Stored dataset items

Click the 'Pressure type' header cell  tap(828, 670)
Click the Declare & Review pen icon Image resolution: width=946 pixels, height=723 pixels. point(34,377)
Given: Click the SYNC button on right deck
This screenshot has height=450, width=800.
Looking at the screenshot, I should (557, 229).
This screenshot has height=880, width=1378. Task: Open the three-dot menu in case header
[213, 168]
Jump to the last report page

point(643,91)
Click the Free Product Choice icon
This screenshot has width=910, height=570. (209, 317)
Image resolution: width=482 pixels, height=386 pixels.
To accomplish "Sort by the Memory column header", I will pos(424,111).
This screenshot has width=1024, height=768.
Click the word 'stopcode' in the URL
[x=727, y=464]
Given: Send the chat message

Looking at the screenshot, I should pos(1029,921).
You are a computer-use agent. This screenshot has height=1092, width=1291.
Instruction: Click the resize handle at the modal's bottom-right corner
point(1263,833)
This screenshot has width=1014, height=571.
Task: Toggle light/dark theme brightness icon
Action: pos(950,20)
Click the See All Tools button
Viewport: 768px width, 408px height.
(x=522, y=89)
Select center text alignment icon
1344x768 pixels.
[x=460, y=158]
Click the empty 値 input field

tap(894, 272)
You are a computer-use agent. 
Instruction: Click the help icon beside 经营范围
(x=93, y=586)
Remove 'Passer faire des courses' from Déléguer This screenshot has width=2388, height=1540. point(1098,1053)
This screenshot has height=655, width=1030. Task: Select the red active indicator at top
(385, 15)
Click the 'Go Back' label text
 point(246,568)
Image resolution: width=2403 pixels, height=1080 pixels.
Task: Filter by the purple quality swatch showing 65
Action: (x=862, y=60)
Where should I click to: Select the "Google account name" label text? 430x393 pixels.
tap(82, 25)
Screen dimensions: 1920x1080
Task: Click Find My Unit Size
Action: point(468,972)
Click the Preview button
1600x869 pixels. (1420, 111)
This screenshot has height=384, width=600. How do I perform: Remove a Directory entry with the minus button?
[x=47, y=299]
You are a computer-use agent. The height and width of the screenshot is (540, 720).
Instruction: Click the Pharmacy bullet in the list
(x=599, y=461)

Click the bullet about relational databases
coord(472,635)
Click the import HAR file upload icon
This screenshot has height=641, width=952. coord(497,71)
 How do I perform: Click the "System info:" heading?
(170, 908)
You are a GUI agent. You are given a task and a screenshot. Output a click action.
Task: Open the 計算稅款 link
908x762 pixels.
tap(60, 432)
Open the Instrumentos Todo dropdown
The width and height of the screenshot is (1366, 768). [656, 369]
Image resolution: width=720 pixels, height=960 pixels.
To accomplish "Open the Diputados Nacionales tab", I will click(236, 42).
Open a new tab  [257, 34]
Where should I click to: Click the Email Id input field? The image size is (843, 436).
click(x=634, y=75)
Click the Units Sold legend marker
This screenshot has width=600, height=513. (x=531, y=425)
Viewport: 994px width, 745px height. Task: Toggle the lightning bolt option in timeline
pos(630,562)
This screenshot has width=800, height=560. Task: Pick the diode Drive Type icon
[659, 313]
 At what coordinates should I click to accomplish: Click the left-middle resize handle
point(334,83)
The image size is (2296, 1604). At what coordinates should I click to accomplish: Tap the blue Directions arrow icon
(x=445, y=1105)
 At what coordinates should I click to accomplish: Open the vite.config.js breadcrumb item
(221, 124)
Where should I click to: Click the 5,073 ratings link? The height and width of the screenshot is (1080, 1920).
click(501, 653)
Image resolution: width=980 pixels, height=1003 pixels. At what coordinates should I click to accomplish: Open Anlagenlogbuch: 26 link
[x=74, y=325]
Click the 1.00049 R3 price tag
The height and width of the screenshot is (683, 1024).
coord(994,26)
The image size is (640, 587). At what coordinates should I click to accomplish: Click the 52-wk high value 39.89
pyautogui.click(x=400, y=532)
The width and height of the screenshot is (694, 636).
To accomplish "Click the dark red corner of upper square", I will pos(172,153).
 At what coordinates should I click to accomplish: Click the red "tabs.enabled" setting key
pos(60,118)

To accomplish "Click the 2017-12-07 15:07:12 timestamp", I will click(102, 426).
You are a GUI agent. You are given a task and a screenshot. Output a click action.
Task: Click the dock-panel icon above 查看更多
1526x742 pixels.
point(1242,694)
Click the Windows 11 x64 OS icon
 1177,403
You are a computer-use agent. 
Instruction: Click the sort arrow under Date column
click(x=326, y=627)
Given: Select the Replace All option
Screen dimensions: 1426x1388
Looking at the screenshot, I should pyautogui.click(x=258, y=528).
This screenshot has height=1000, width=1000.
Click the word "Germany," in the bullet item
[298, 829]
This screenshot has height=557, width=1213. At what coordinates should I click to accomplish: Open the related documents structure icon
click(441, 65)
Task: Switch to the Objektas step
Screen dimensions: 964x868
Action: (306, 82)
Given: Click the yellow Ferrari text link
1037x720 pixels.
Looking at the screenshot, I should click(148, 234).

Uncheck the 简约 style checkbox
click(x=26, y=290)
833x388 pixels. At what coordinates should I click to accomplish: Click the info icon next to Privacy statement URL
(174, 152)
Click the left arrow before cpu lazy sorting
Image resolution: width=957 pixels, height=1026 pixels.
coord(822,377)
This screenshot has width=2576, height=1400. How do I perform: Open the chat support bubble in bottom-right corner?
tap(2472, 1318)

Short problem –
Reproduce the lines of the material verbatim, from its first line through the line containing "Click the Declare".

Finished exercise –
Click the 'Pressure type' header cell  tap(828, 670)
Click the Declare & Review pen icon Image resolution: width=946 pixels, height=723 pixels. point(34,377)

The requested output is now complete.